So, not ideal, we would like to restrict ourselves to proper exon skipping.
Scripts: src/makeSchaferIndex.sh
, src/schafer_quantif.sh
As Tsplice paper did, we can try MISO with an exon-centric annotation (MISO can either run for fll transcripts or exon-centric, but in that case we need an annotation of the individual events).
MISO provides exon-centric annotations for some organisms, not worms. In that case they suggest a tool, rnaseqlib.
Turns out rnaseqlib is old and unmaintained, installing and running it runs into problems, gave up. Instead, going with a more recent software, SUPPA2, that includes script for creating annotations.

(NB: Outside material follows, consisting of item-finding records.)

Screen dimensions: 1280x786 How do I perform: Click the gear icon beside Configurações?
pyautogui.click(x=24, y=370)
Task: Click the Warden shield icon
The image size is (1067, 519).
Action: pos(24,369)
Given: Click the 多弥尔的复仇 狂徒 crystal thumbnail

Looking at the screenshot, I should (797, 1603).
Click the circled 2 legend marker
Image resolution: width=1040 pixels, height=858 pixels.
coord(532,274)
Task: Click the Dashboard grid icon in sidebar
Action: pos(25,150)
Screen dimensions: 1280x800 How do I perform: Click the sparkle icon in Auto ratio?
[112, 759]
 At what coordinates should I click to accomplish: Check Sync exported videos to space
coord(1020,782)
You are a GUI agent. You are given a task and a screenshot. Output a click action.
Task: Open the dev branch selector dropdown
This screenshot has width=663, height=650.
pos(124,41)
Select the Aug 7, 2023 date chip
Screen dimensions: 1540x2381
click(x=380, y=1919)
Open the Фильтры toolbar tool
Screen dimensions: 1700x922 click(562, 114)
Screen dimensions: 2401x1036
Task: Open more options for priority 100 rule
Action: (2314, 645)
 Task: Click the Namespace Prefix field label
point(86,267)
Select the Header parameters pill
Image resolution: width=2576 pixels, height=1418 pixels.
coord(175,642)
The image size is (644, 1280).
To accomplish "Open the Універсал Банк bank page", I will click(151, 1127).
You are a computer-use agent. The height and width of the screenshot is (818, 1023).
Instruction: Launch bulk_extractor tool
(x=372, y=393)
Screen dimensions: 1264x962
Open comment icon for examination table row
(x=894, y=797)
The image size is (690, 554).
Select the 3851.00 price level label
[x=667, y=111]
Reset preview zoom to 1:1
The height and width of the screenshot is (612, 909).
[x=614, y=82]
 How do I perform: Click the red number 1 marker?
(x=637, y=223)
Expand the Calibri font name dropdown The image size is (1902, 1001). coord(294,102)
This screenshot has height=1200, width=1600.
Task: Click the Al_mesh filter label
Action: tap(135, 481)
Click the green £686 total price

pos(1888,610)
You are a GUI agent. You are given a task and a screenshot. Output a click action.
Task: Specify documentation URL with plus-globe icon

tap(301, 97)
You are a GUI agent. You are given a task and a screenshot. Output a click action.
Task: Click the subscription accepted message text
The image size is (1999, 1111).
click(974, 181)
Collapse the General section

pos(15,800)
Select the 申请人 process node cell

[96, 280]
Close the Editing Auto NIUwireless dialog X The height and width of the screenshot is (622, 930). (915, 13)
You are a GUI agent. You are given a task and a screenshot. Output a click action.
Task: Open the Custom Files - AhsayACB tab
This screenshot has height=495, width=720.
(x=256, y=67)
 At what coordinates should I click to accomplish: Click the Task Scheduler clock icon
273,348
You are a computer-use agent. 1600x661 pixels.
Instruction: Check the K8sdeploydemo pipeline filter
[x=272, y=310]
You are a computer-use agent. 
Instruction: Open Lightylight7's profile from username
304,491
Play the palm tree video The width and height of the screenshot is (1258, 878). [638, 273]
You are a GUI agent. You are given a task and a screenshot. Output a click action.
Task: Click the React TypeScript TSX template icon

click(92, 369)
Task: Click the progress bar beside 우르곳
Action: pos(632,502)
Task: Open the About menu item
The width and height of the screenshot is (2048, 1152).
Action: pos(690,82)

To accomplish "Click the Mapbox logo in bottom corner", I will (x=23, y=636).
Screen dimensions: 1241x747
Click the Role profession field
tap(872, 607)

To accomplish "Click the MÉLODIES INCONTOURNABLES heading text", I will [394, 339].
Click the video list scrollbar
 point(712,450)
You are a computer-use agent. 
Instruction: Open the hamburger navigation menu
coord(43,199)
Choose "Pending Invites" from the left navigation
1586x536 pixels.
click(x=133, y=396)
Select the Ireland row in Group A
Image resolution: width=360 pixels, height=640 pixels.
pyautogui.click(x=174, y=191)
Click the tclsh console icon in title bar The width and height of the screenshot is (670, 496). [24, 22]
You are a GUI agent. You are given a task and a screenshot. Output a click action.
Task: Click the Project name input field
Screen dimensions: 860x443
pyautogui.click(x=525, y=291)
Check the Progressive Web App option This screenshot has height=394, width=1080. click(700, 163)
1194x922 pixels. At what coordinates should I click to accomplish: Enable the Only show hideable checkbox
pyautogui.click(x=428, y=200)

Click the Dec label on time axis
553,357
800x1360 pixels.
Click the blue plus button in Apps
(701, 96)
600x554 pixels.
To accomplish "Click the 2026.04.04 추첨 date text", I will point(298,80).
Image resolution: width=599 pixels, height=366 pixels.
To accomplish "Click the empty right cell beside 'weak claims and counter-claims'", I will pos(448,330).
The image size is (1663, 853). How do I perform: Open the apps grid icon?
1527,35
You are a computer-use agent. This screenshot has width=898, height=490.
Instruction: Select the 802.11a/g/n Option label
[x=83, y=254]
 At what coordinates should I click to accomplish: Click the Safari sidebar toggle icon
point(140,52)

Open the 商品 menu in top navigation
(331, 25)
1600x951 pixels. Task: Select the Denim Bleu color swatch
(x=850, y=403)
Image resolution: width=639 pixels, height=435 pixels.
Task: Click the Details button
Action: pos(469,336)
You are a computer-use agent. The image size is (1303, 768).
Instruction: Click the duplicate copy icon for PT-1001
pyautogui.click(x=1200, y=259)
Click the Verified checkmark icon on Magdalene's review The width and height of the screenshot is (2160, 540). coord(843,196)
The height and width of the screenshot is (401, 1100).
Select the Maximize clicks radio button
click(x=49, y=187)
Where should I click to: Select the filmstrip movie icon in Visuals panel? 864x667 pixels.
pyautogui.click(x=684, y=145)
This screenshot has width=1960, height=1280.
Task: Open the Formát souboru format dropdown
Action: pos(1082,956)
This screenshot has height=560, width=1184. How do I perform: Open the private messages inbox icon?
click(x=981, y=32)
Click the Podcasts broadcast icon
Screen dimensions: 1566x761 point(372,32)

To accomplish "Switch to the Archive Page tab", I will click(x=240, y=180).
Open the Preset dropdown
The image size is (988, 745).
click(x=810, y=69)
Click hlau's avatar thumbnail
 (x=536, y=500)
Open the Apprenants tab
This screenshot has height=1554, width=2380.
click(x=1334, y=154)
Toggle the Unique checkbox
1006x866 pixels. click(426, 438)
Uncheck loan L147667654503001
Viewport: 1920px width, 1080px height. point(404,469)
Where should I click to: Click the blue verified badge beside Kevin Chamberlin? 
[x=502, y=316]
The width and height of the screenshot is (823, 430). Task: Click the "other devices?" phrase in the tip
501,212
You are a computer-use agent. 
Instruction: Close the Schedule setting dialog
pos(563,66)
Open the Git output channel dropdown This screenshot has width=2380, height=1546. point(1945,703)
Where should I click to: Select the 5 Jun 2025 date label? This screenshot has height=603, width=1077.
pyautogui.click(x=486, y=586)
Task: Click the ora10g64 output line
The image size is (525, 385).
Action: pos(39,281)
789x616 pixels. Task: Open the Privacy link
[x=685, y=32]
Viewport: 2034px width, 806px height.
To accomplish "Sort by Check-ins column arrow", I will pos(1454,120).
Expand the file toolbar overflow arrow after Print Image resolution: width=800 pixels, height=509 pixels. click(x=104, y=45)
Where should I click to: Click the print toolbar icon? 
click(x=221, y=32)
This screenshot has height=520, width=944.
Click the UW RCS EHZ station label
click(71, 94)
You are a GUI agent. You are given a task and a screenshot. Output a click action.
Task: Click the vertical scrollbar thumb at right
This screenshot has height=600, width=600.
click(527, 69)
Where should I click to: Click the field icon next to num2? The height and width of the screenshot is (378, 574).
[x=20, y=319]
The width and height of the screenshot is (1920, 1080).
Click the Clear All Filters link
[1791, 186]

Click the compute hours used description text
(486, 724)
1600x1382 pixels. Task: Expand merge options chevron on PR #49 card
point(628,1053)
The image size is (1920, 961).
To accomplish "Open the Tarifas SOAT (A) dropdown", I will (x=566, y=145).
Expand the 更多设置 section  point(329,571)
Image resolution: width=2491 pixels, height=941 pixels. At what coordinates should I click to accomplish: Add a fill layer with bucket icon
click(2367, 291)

See top of the page.
conda create --name SUPPA2
conda activate SUPPA2
conda install -c bioconda suppa
Not necessary anymore for bsn12: the technical replicates are already merged, can use bams directly.
First, if necessary, run prep_alignments_bsn9.sh
to assemble the bams and sj files from bsn9, store them on scratch60. It uses samtools
and src/combine_sj_files.R
. Important: McCleary doesn't have access to /SAY anymore, so the first step is to transfer all the bam files to scratch60, then assemble them.
input_bams="/SAY/standard/mh588-CC1100-MEDGEN/bulk_alignments/bsn9_bams/"
input_sj="/SAY/standard/mh588-CC1100-MEDGEN/bulk_alignments/bsn9_junctions/"
out_dir="/home/aw853/scratch60/2022-11-03_bsn9/"
use it to merge BAMs from technical replicates (using samtools
), and merge SJs from technical replicates (using src/combine_sj_files.R
).
Note: this step takes ~ 10 min per sample, ~30 h total.